Disk drive devices using various kinds of media, such as optical disks, magneto-optical disks, flexible magnetic disks, and the like have been known in the art. In particular, hard disk drives (HDDs) have been widely used as storage devices of computers and have been one of the indispensable storage devices for current computer systems. Moreover, HDDs have found widespread application to moving image recording/reproducing apparatuses, car navigation systems, cellular phones, and the like, in addition to the computers, due to their outstanding characteristics.
A magnetic disk used in an HDD has multiple concentric data tracks and servo tracks. Each servo track contains multiple servo data having address information and each data track includes multiple data sectors containing user data recorded thereon. Data sectors are recorded between servo data discrete in the circumferential direction. A head element portion of a head slider supported by a swinging actuator accesses a desired data sector in accordance with address information in the servo data to write data to and retrieve data from a data sector.
In order to increase the storage capacity of an HDD or to improve the reliability of an HDD, it has been proposed to determine a data track pitch for each head (each recording surface). Determination of the data track pitch so as to match head characteristics such as a read width or a write width leads to suppression of adjacent track interference (ATI) in data write and increase in data capacity per recording surface.
Two approaches have been proposed to adjust the data track pitch for each recording surface. One is a method to make servo tracks conform to data tracks and adjust the servo track pitch for each recording surface in the servo track write (refer to Japanese Patent Publication No. 2006-114142 “Patent Document 1”, for example). The other is a method to provide servo tracks with a common pitch to all recording surfaces and adjust the data track pitch for each recording surface.
In order to improve performance, a technique has been proposed that performs a head switch for every data track in sequential data write or data read. However, if the recording surfaces have different data track pitches, the head switch for every data track leads to degradation in performance. If the recording surfaces have different data track pitches, their respective data tracks show different radial positions even if their data track numbers are the same. Accordingly, a transition onto the same data track on another recording surface requires additional time for a head seek. To avoid the additional seek, a data track of close radial position must be found on the recording surface of the transition destination in every head switch. To this end, additional resources and time are required for this operation.

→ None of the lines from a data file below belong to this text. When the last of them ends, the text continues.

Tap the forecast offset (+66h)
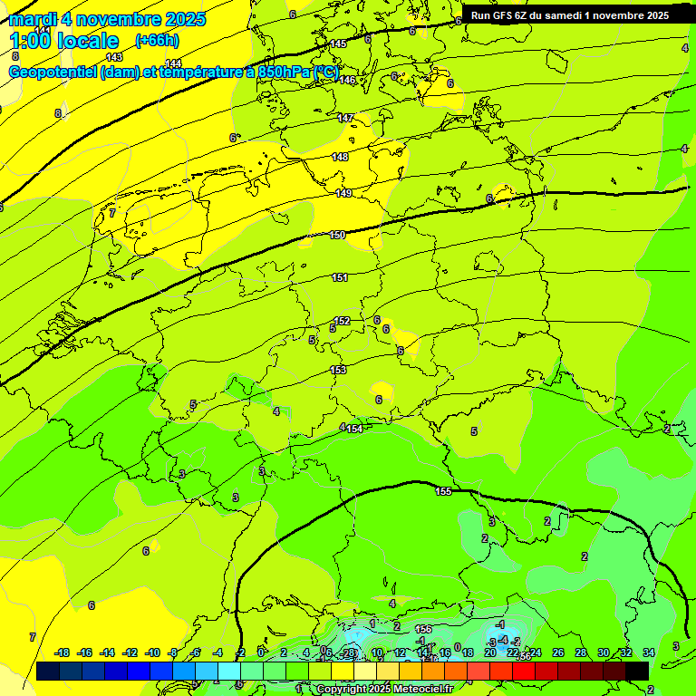[x=157, y=41]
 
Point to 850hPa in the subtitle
[x=287, y=72]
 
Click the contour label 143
[x=114, y=56]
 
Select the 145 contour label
[x=338, y=44]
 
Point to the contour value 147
[x=345, y=118]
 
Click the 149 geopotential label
[x=343, y=193]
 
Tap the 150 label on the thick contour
[x=337, y=235]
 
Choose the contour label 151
[x=339, y=277]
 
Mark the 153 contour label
[x=338, y=370]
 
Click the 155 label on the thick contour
[x=443, y=491]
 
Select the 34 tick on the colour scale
[x=648, y=652]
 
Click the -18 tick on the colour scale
[x=62, y=652]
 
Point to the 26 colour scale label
[x=557, y=652]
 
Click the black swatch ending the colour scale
[x=636, y=671]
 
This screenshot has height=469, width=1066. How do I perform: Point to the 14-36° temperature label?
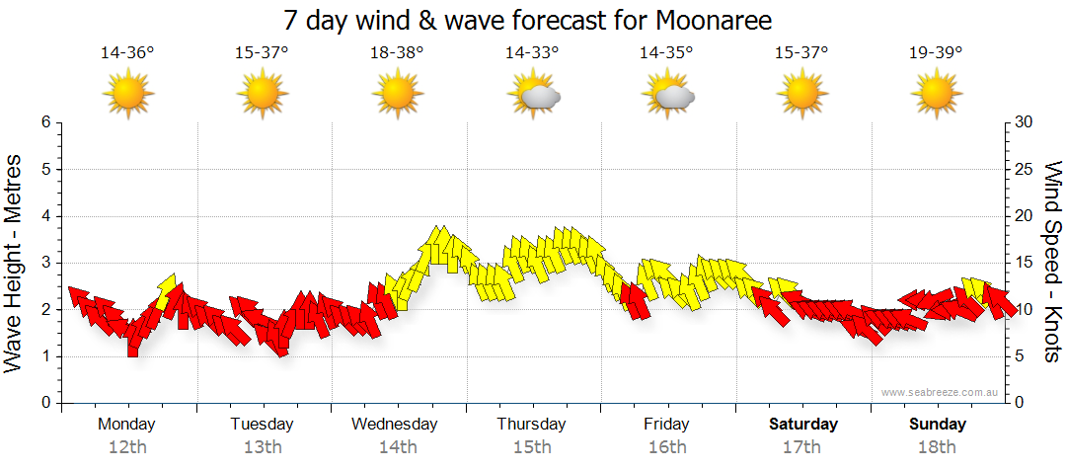(x=127, y=53)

An effective approach to overcome this problem is a data track format in which a recording surface is constituted by multiple bands. Each band is constituted by multiple consecutive data tracks. Upon completion of an access to one data track, the HDD selects an adjacent data track in the same band as the next data track and switches heads at an end of the band. This reduces the number of head switches and suppresses increase in additional process time due to the head switches.

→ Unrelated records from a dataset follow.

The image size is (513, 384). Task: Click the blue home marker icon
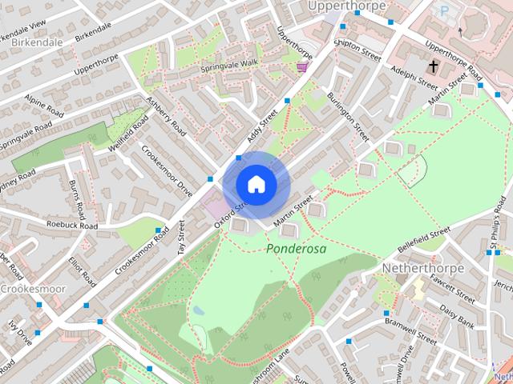[256, 185]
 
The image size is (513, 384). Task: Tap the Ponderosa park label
[297, 249]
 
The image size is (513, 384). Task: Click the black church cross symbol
[434, 65]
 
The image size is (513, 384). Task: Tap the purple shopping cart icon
[302, 66]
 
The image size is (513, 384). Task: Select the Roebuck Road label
[71, 226]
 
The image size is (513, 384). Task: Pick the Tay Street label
[181, 238]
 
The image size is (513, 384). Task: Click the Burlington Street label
[348, 116]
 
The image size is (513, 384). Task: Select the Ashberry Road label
[166, 117]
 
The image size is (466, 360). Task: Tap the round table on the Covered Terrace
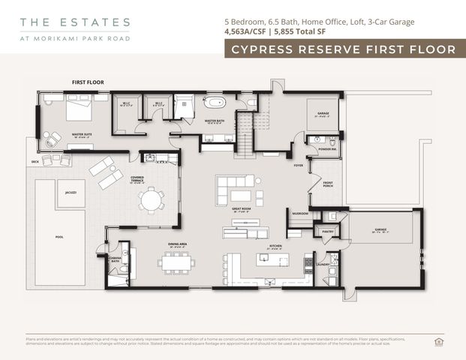(x=153, y=200)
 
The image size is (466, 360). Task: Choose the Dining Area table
(x=177, y=262)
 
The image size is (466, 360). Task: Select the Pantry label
(x=327, y=232)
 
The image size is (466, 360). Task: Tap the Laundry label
(x=324, y=264)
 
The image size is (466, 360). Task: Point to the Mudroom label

In the above data track format, the switch destination in a head switch is a data track at a band end on another corresponding recording surface. Each recording surface has the same number of bands; each band on a recording surface has the same number of data tracks, too. Specifically, a resulting value of dividing the number of data tracks on a recording surface by the predetermined number of bands is set to the number of data tracks in each band.

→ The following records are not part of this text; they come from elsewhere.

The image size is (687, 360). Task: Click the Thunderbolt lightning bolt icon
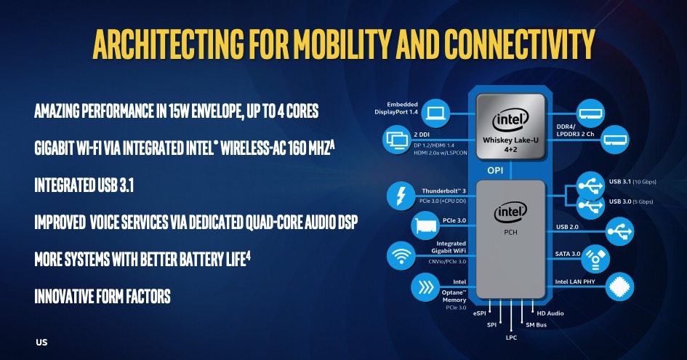401,196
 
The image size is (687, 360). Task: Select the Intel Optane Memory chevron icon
425,288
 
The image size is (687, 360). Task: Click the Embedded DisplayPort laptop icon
436,113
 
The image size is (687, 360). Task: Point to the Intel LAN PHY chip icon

If the recording surfaces have invariable data track pitches, or if they have the same variation rate of the data track pitch in the radial direction, the radial positions of band ends are aligned as shown in FIG. 9(a). In the example of FIG. 9(a), all recording surfaces corresponding to four heads are divided into 1,500 bands each. The squares represent bands and the number in each square represents the number of data tracks in the band. On each recording surface, the number of data tracks in a band is invariable. Among the recording surfaces, the number of data tracks in a band on a recording surface is different from the one on another recording surface. If the variation rates of the data track pitches in the radial direction are the same, the radial positions of the band ends align with each other even if the recording surfaces have different total number of data tracks. Accordingly, the HDD can access the target data track quickly in a head switch.
On the other hand, if the recording surfaces (heads) have different variation rates of the data track pitch in the radial direction, the radial positions at the band ends do not align among the recording surfaces. FIG. 10 shows an example of measurements of the magnetic core width (MCW), i.e., the magnetic write width of each head with respect to the radial direction. The X axis represents servo tracks, and the Y axis represents the data width in writing the servo track in the unit of PES. It will be understood that the variation rates of the data track pitches significantly differ depending on the head. In this way, if the variation rates of the data track pitches are significantly different depending on the head, the differences between the band ends in the radial position become large among the recording surfaces so that efficient head switches cannot be performed. Therefore, an HDD having different increasing or decreasing rates of the data track pitch in each head requires a data track format which can accommodate the differences in head characteristics and achieves efficient head switches.